Material provided
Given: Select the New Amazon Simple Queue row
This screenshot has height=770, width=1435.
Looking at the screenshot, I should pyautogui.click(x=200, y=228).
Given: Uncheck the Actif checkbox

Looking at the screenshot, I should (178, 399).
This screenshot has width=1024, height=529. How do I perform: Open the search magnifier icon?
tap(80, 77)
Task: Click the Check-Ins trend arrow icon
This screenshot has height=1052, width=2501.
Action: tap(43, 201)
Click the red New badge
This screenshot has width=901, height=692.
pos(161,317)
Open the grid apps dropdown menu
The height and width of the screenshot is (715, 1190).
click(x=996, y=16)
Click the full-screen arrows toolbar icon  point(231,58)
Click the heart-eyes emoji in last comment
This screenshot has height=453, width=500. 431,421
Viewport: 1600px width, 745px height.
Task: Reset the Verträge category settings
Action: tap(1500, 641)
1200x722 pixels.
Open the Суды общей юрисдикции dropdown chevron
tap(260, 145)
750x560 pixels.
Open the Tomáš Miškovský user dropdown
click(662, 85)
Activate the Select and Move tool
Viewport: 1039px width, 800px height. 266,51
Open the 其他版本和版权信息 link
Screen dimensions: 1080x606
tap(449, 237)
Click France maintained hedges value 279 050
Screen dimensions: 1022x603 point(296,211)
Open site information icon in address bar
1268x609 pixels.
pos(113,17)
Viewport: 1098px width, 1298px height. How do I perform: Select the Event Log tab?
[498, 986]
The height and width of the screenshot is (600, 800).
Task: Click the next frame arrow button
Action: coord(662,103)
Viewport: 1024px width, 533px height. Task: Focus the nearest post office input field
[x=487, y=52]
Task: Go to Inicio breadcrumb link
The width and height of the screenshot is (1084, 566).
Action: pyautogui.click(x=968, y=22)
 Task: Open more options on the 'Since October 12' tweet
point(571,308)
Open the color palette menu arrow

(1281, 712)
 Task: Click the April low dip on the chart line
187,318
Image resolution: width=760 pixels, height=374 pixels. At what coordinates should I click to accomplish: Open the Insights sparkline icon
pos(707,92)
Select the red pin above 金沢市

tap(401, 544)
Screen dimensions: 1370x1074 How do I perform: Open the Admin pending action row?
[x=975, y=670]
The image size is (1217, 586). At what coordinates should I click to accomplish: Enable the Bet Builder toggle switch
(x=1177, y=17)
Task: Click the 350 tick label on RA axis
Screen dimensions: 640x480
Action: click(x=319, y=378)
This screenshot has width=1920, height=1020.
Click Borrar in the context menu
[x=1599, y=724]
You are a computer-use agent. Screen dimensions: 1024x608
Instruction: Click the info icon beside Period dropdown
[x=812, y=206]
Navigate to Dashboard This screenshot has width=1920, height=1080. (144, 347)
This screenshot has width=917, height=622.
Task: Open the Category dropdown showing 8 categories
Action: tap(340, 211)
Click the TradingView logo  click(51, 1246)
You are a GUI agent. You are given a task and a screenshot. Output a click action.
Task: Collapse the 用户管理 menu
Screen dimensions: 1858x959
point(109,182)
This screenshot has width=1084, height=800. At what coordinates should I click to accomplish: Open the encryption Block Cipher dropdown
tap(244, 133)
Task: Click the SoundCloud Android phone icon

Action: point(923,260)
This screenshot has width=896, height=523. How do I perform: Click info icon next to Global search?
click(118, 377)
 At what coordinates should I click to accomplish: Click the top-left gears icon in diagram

Exercise objective
Return only the number of lines above that include "agent".

Answer section
2